The health belief model, described in texts such as Taylors (1999) Health Psychology, provides a useful perspective. In this view, practicing a particular health behavior depends on perceived personal health threat (risk and severity) and judgment that a health behavior will be effective. Those who believe that they are at risk, that a particular health behavior will work, and that they can change their behavior are most likely to engage in that health behavior. Because people tend, often incorrectly, to equate “genetic” with “unmodifiable,” they are particularly likely to see genetic risks as insurmountable.

Genetic Testing

Genetic testing is an increasingly important means of assessing health risks. DNA tests exist for many disorders, and more are becoming available. When a disorder has a simple monogenetic basis, the tests are quite predictive. When multiple genes and/or environmental effects are involved, or when the critical gene is recessive, they are necessarily less predictive and may not offer the hoped-for reduction in uncertainty. Tests for BRCA1/BRCA2 are currently receiving much attention. Alleles of these genes rather strongly predict early-onset breast and ovarian cancer.

Psychological considerations in testing for disease risk include decisions to get testing and reactions to test results. These issues may be understood, in part, via health beliefs. The thought that one has a family history of a particular disease should increase perceived health threat and therefore the motivation for such health behaviors as seeking testing. A study by Shaw and Bassi (2001) generally supports the health belief model. However, knowledge can be distressing, and some persons may cope with the stress of possible genetic disease by avoiding information about their risk. This disengagement strategy is associated with genetically influenced personality variables and, consistent with the health belief model, with the absence of effective interventions.

Reactions to positive tests reflect some of the same factors as decisions to undergo testing. Positive results, especially for serious, genetically simple conditions must almost automatically be stressful. From the health belief perspective, once risk is established, coping becomes the issue. Whether an individual takes action or slips into fatalistic thinking should depend upon the person’s perception that their behavior could alter the threat, by belief that they can perform the necessary behaviors, and by individual psychological differences.
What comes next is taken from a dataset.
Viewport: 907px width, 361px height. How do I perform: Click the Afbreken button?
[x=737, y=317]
Another issue regarding genetic testing is the possibility that risk information will be accessed by employers or insurers, resulting in discrimination. That possibility further increases the worry some feel about testing, as Shaw and Bassi (2001) note, and creates a sense in the medical community that the risks of testing need to be considered carefully.

Genetic Counseling

Genetic counseling helps people understand genetic conditions. Counselors serve parents who might pass traits on to children and persons concerned about their own status. Much of the counseling involves explanation of the genetic “odds,” but counselors also deal with patient distress (including helplessness that may stem from seeing genetic risk as uncontrollable), refer them to support services, and serve as patient advocates. Weil’s (2000) Psychosocial Genetic Counseling provides a general introduction to psychological issues in the field.
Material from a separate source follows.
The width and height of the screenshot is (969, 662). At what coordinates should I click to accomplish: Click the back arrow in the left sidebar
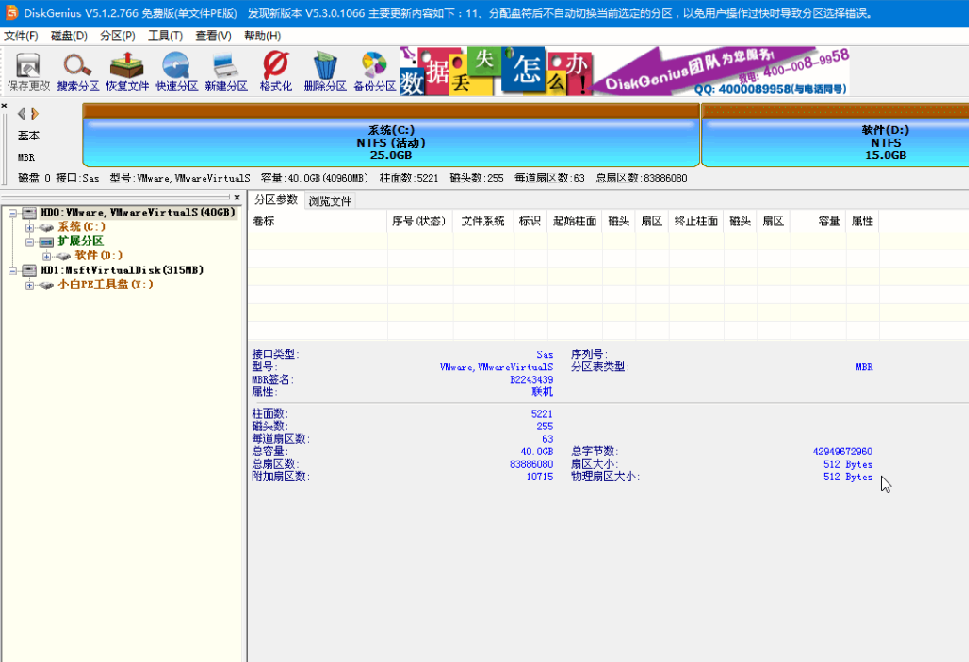pos(22,113)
Genetic counselors have specialized graduate degrees and have studied both medical genetics and counseling practice. They come to the field from many undergraduate backgrounds, including psychology.

Conclusions

Genetic effects are complex as well as extensive. For health psychology, one consequence of genetic effects is their implication for research results. The relationships of stress, coping, personality, and health behavior to each other and to disease will be affected by genetics. For clinical health psychology practice, the issues also include the relevance of particular assessments and interventions for particular patients. It is easy, for instance, to imagine collaborations between clinical health psychologists and genetic counselors. Furthermore, health psychology can make significant contributions to the study of human genetics/genomics by identifying important variables for investigation and by contributing to the interpretation of research findings.